● WORK INSTRUCTIONS
Can you return the lines from the start through the one containing "The width and height of the screenshot is (780, 555).", word for word and without the pictures?

● INFORMATION SHOWN
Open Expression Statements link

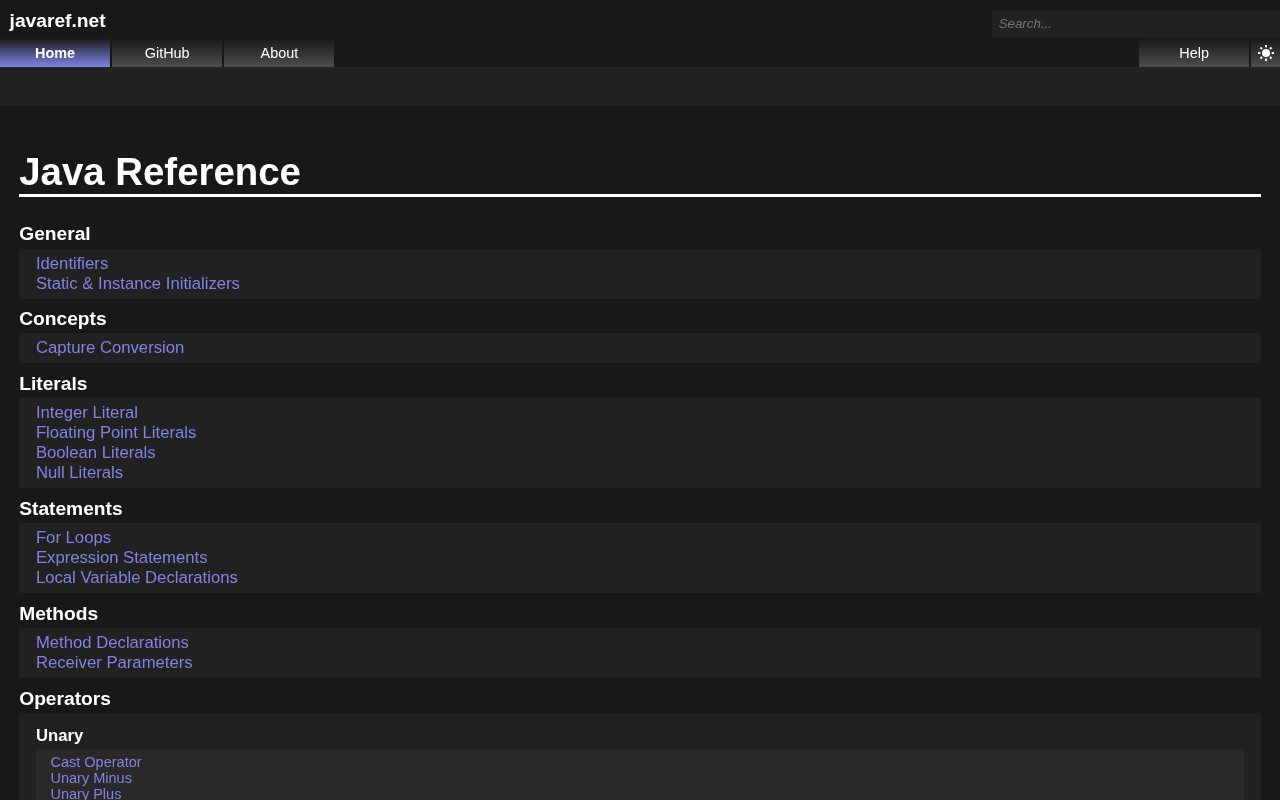click(x=122, y=558)
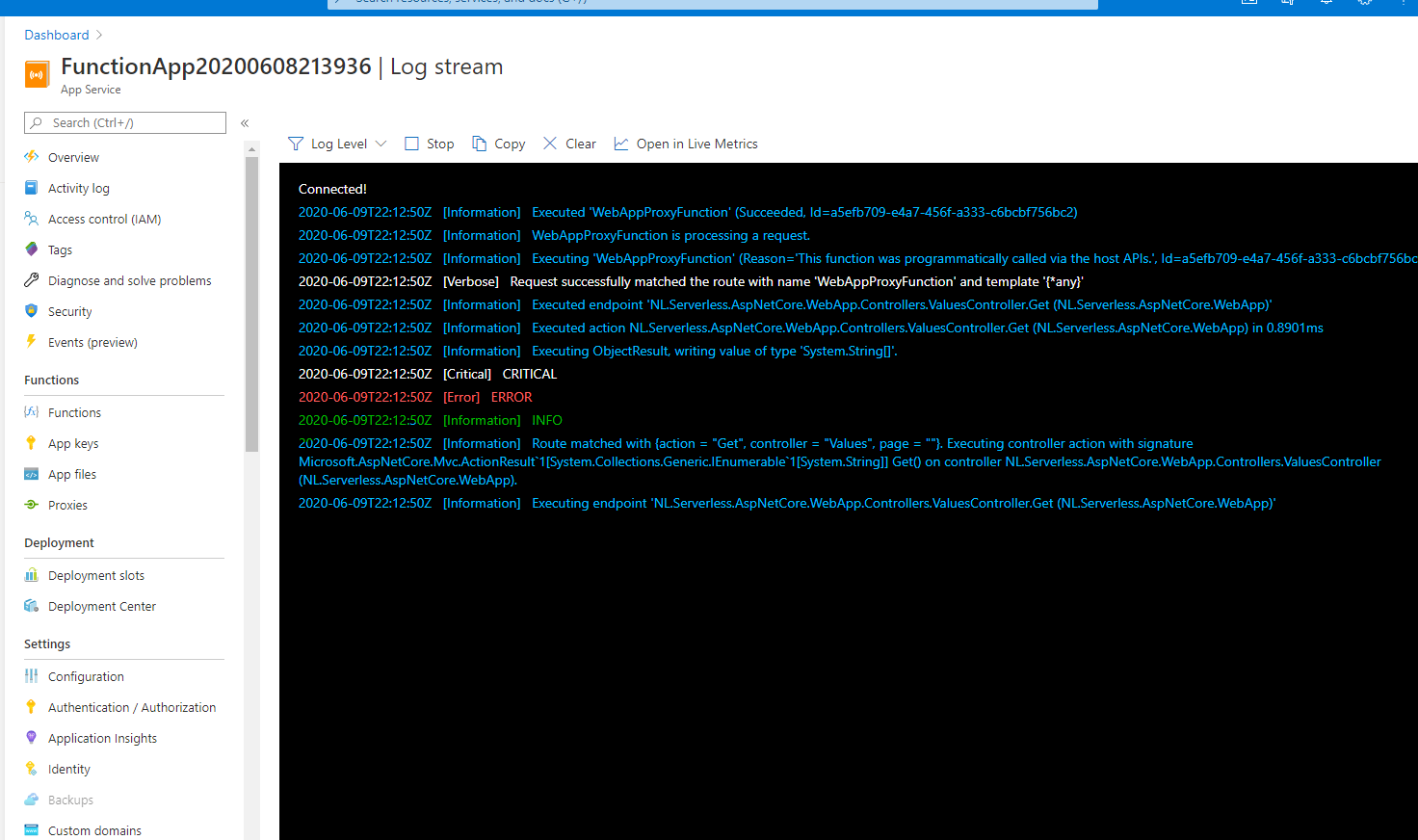Navigate back via the Dashboard link
This screenshot has height=840, width=1418.
click(x=56, y=35)
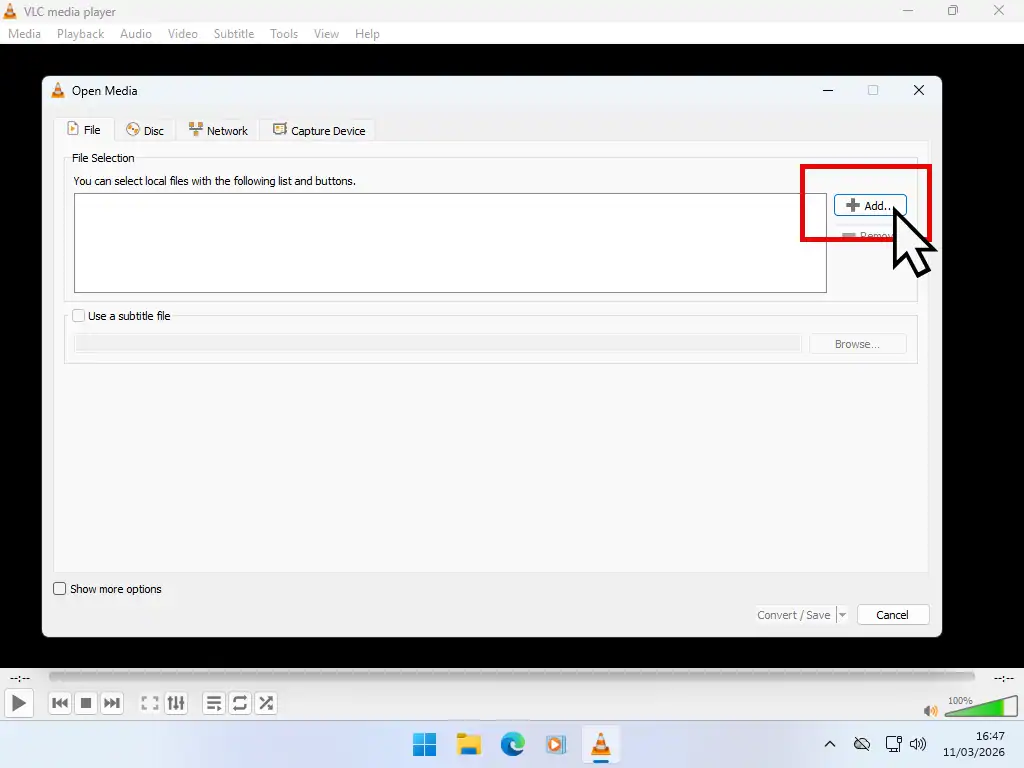This screenshot has width=1024, height=768.
Task: Mute audio via the speaker icon
Action: point(929,710)
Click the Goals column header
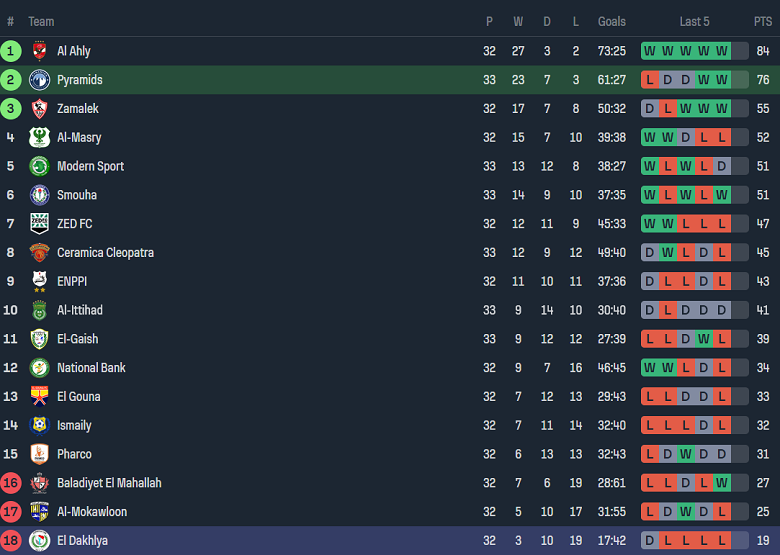The width and height of the screenshot is (780, 555). (x=612, y=21)
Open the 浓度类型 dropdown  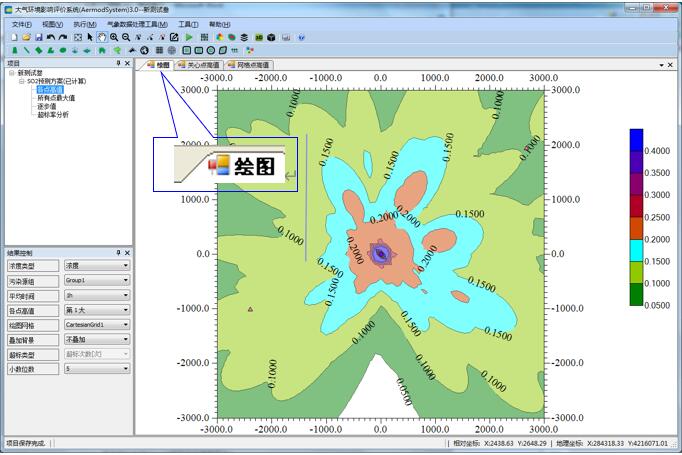coord(126,266)
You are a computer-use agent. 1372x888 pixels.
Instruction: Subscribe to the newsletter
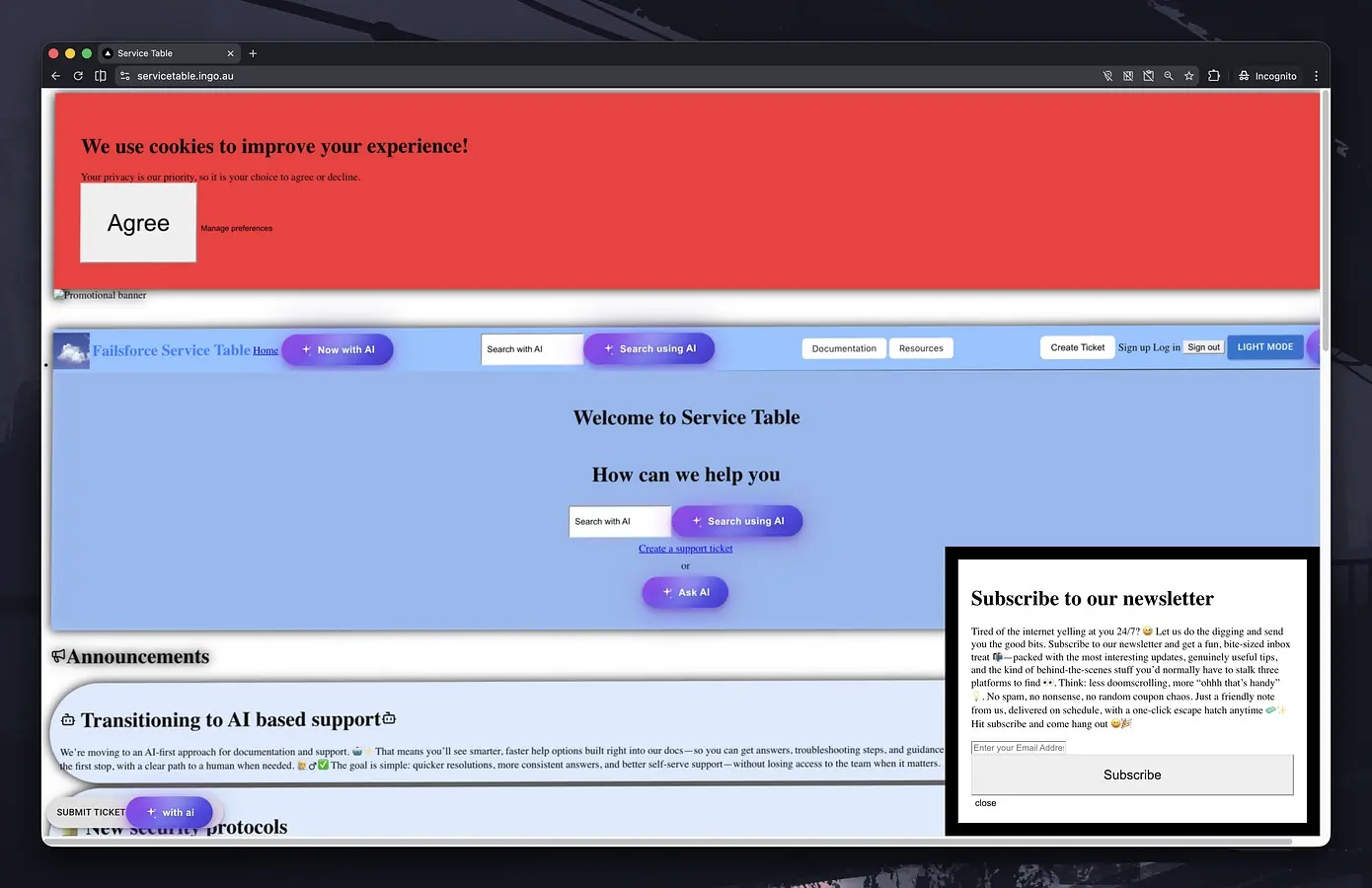coord(1131,775)
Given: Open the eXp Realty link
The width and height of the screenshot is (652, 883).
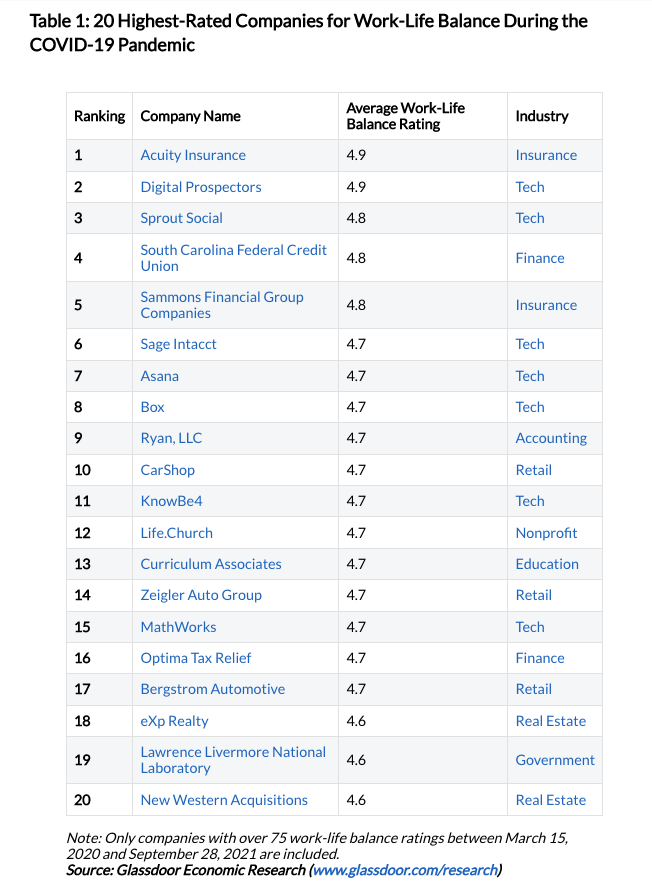Looking at the screenshot, I should point(174,721).
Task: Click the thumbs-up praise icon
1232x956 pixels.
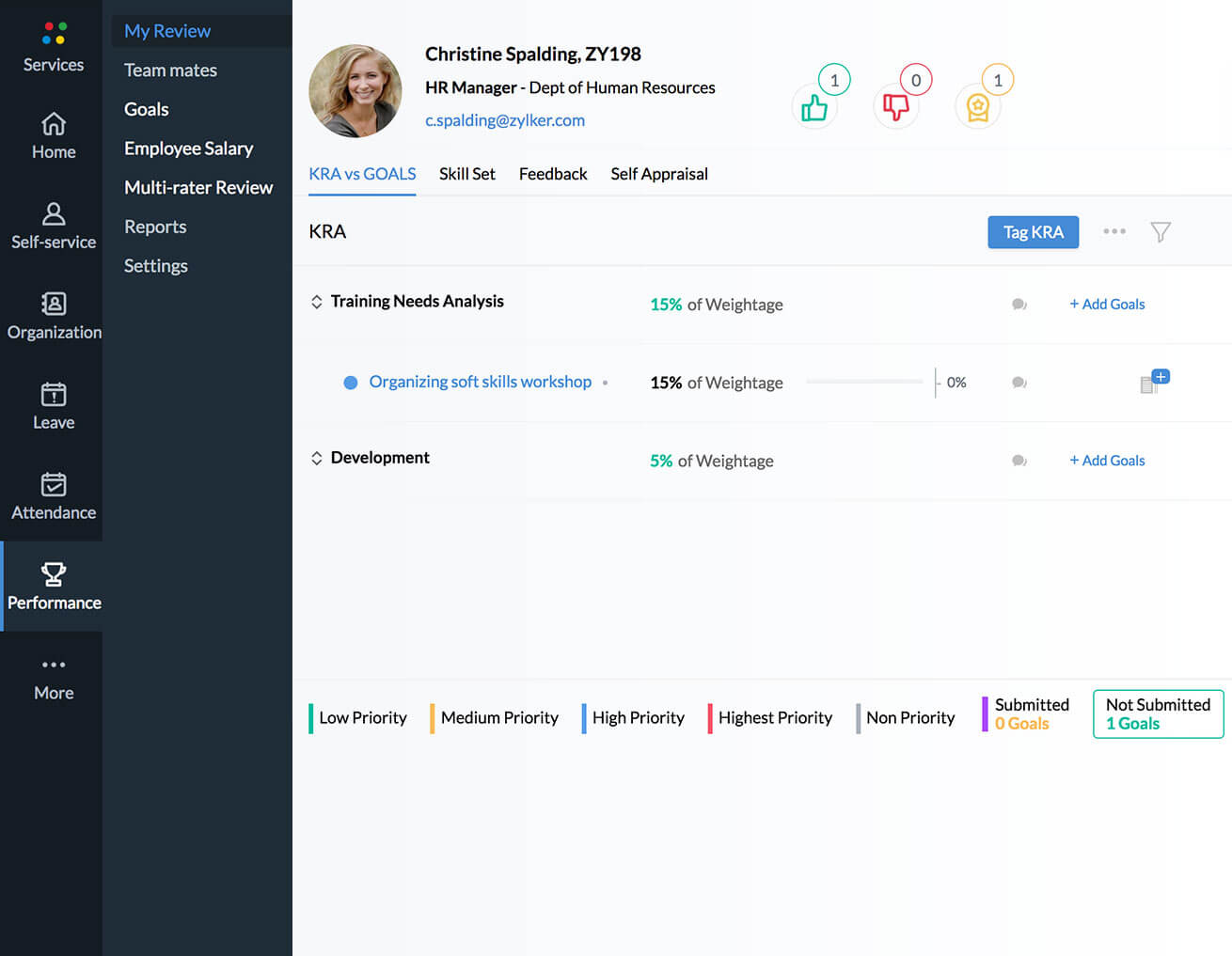Action: 813,107
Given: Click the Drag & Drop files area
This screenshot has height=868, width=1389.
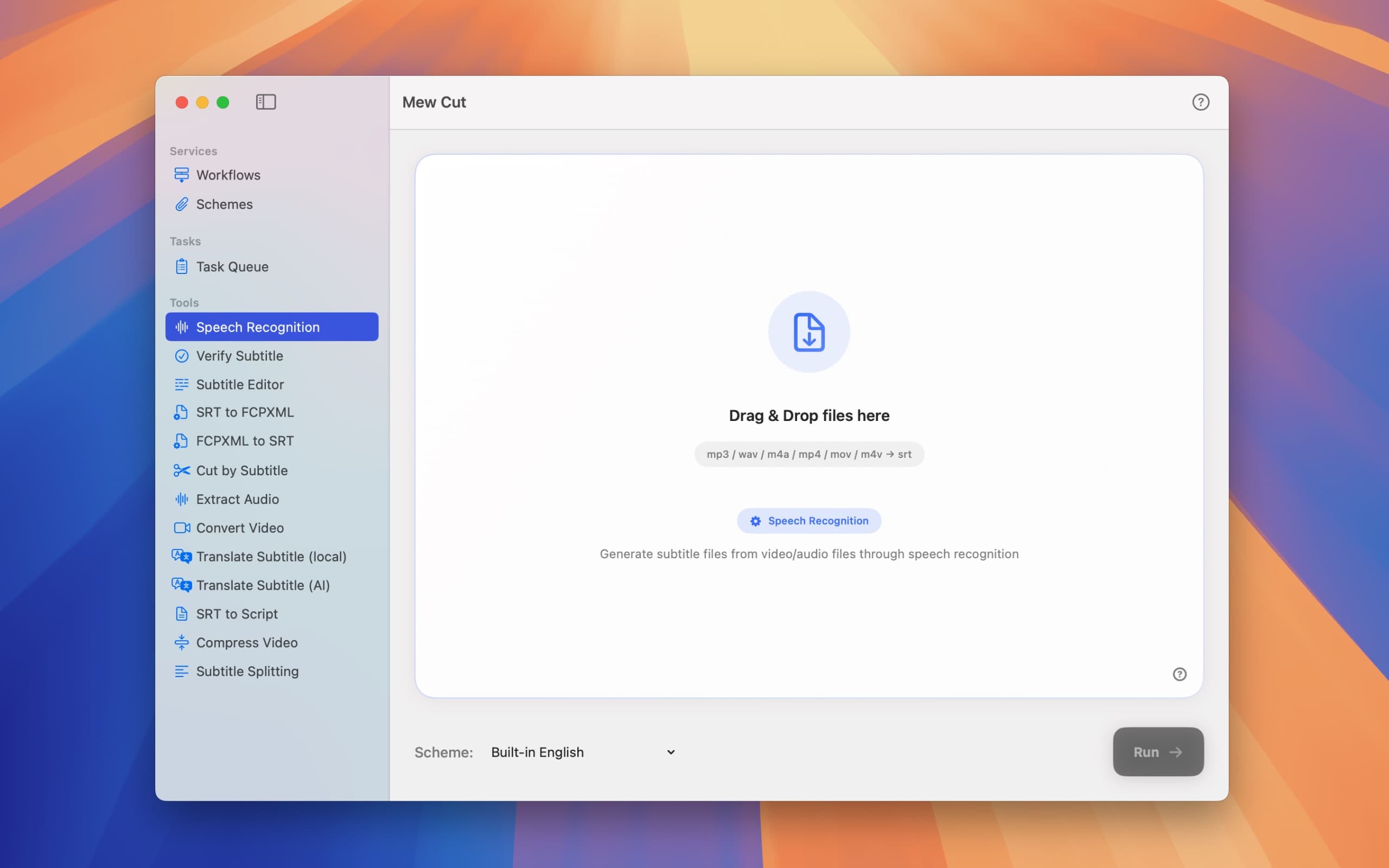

● TASK RESPONSE
Open Expression Statements link

click(x=122, y=558)
Navigate back via the Dashboard link
This screenshot has height=840, width=1418.
click(x=56, y=35)
This screenshot has width=1024, height=768.
Task: Mute audio via the speaker icon
Action: point(929,710)
Click the Goals column header
The width and height of the screenshot is (780, 555). (x=612, y=21)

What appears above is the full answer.